Savaş’ın arkasındaydı. Hızla onun yanından geçmek üzereyken beni belimden yakalayıp kendine çekti.
O kadar sıkı tutuyordu ki şuan tamamen ona yapışıktım. Kollarından çıkmak için serbest kalan ellerimi göğsüne vurdum.
“Rahat dur, bir dinle. “
“Bırak beni, sen pisliğin tekisin’ “ Göğsüne ard arda vurmaya devam ettim.
“Eh yeter be “ diyerek, Beni kanepeye sürükledi, ellerimi tek eliyle kafamın üzerinde bağladı. Aynı hızla üzerime eğildi.

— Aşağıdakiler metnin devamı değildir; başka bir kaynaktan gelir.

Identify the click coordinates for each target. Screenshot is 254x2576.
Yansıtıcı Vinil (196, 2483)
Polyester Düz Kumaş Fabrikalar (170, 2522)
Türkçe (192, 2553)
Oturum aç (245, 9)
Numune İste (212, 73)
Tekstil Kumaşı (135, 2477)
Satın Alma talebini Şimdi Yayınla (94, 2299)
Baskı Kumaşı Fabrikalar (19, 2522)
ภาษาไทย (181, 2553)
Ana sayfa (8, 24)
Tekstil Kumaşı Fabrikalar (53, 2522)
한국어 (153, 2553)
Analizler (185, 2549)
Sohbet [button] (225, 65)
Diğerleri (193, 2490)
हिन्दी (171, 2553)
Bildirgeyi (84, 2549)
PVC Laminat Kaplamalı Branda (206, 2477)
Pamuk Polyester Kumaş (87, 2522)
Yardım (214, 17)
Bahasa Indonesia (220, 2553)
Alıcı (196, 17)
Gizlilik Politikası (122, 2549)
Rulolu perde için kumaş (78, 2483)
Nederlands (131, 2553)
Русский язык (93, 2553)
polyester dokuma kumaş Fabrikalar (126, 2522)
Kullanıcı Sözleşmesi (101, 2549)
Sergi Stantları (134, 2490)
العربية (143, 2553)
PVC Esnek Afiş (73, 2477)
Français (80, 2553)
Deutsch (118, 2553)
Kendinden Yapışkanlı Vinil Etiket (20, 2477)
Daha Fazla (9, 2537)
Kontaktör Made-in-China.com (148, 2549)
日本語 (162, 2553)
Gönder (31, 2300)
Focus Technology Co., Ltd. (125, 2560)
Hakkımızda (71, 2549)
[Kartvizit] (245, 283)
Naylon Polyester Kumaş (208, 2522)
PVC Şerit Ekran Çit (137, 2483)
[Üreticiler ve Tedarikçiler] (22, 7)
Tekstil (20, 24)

“Kalk üzerimden diye bağırdım. “
Nefesinden boğuk bir inleme çıkmıştı. “Güzelim dur hareket etme, Her hareketinde tahrik oluyorum. “
Ağzım açık kalmıştı. ” Sapık ve yalancı pisliğin tekisin, “
Gözlerini, gözlerime sabitledi. Bakışları o kadar derindi ki neredeyse doğru söylediğine inanacaktım.
“Ben o kadınla hiçbir şey yapmadım güzelim. Dün eve geldiği doğru ama onunla hiçbir şey yapmadım. Onu kovdum “
“Yalancısın.” dedim. Kendimi bir an önce altından kurtarmaya çalışırken. Ama her hareketimde birbirimize sürtünüyorduk. Bu yüzden hareket etmemem daha doğruydu.
Boşta kalan eli, yüzümden boynuma, boynumdan göğüs arama, oradan bacağımda gezerken yutkundum. “Senden başka birlikte olmak istediğim bir kadın yok. Çok uzun zamandır sadece senin hayalini kuruyorum “ dedi.
“Kalk üzerimden. ” diye bağırdım.
“Hayır. Beni dinleyeceksin.” Diye bağırdı.
Üstümde kıyafetlerden bile temas eden bedeni varken Nasıl dinleyecektim ki acaba?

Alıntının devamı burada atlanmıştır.